» **Prompt 1**
In the cockfighting post, how many cockfighting busts were there nationwide last year, according to the Humane Society's unofficial figures?
» **Prompt 2**
Transcribe the cockfighting post, beginning at the words "Little Jerry Seinfeld" and stopping after "in the night.".
» **Prompt 3**
Pick up the post about the Waterbury cockfighting raids after its last sentence and keep writing it.

Monday, March 16, 2009

Little Jerry Seinfeld

I ran through a number of feelings in this post, and I'll illuminate them presently.

"Police in Conn. chase outbreak of cockfighting" by Keith O'Brien, Globe Staff | March 16, 2009

WATERBURY, Conn. - From a garage near an abandoned factory in the south end of town, the sound was unmistakable: roosters - lots of them - squawking in the night.

It's an odd noise to hear in the middle of this city, the former brass capital of the world. But police in Waterbury, about 30 miles southwest of Hartford, knew exactly what they were dealing with recently when they gathered outside the squawking garage.

It was another cockfight.... Cockfight raids are relatively rare, especially in New England. According to unofficial figures compiled by the Humane Society of the United States, there were about 100 busts for cockfighting nationwide last year, none in Massachusetts, Vermont, New Hampshire, Rhode Island, or Maine. But....

So my thought here is THEN WHY is this story on the FRONT PAGE of NEW ENGLAND'S BIGGEST PAPER? They couldn't put SOMETHING ELSE on the FRONT PAGE?

Since 1970, Waterbury's Hispanic population has grown nearly eightfold, according to US Census data, from around 3,900 to nearly 30,000.

Oh, the ILLEGALS brought the TRADITION, did they?

Hispanics now account for more than one-fourth of the city's population. The vast majority of them hail from Puerto Rico, where cockfighting is legal.

Okay, I stand corrected -- and HOW BARBARIC!!!!!

That more than anything might explain what's happening, said Alderman Albert Negron, whose father moved from Puerto Rico to Connecticut in the 1960s. Most of the people arrested in the raids have been Hispanic. "We have Dominicans, Puerto Ricans, Mexicans, and in all their countries of origin, that's a national pastime," Negron said.

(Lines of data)
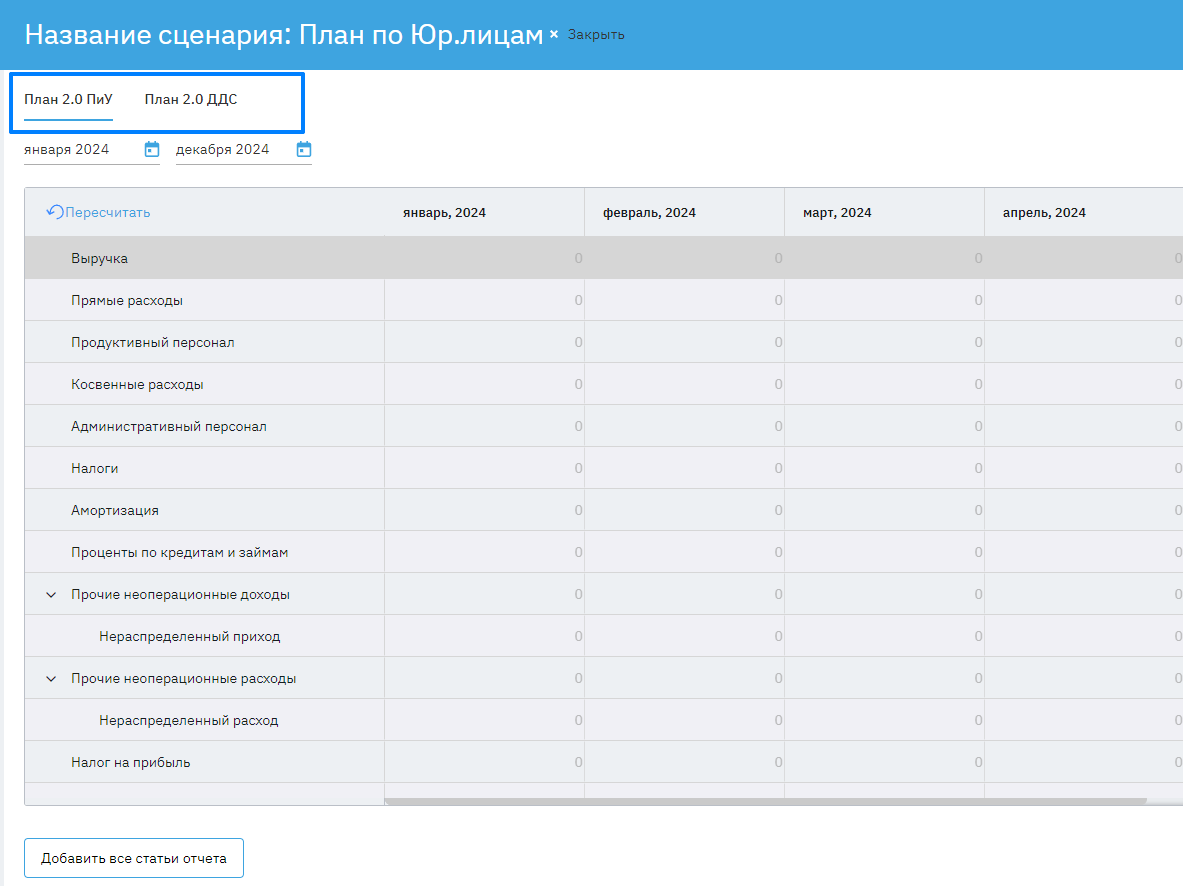Select the Налоги row label
This screenshot has width=1183, height=886.
pos(95,469)
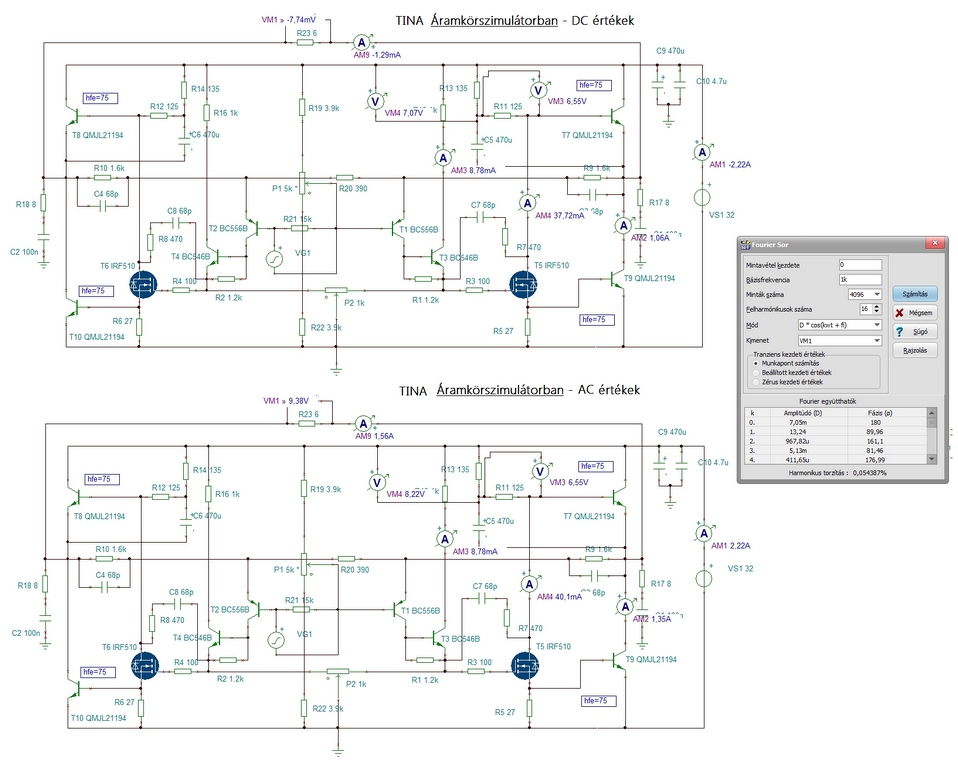Click the VM4 voltmeter in AC schematic
Image resolution: width=958 pixels, height=768 pixels.
377,483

» **Reply 1**
About 100.

» **Reply 2**
Little Jerry Seinfeld

I ran through a number of feelings in this post, and I'll illuminate them presently.

"Police in Conn. chase outbreak of cockfighting" by Keith O'Brien, Globe Staff | March 16, 2009

WATERBURY, Conn. - From a garage near an abandoned factory in the south end of town, the sound was unmistakable: roosters - lots of them - squawking in the night.

» **Reply 3**
Oh, so it COULD BE ILLEGALS!! Thanks for fuzzying that up for me, MSM. (Pfft!)

Cockfighting, which is illegal in all 50 states, is a bloody spectacle in which roosters are fitted with steel or hard-plastic spurs, hyped up on steroids, and dropped into makeshift rings to fight, usually to the death, while crowds whoop, holler, drink beer, and bet.

Sometimes I am truly ashamed at the indifferent cruelty shown by my fellow humans.

In Connecticut, as in most states, participating in or even watching cockfighting is a felony punishable by up to five years in prison. Usually when a community cracks down, the practice goes back underground or moves to the next town, said John Goodwin, manager of animal fighting issues for the Humane Society of the United States. But that hasn't happened in Waterbury....


About two weeks ago, Waterbury police raided the garage, where they say there was a $10 entrance fee, a referee with a timer overseeing the fights, and food and beer on hand. The take this time: 23 arrests, 51 roosters, and $16,000. The people arrested at Waterbury cockfights hailed from 26 communities in four states, including Massachusetts.

"They could hear roosters crowing," said Lieutenant Christopher Corbett, supervisor of the Waterbury police detective bureau. "They could hear people cheering. And when they went inside, there were these 23 men in there with - for lack of a better term - a miniature boxing ring."

.... Many locals found little to be excited about.... At the city pound, the roosters seized at the recent fight are awaiting a fate of their own. Stacked in cages and plastic kennels amid one cat and 30 barking dogs, they crow and peck at their temporary handlers.

"They're very vicious," said pound employee George Crownshaw. "As soon as I open the door, it's a fight."

People are TRAINING THEM to do this, folks! Otherwise, he'd just be out in the yard being loud in the morning and getting his rocks off with the hens!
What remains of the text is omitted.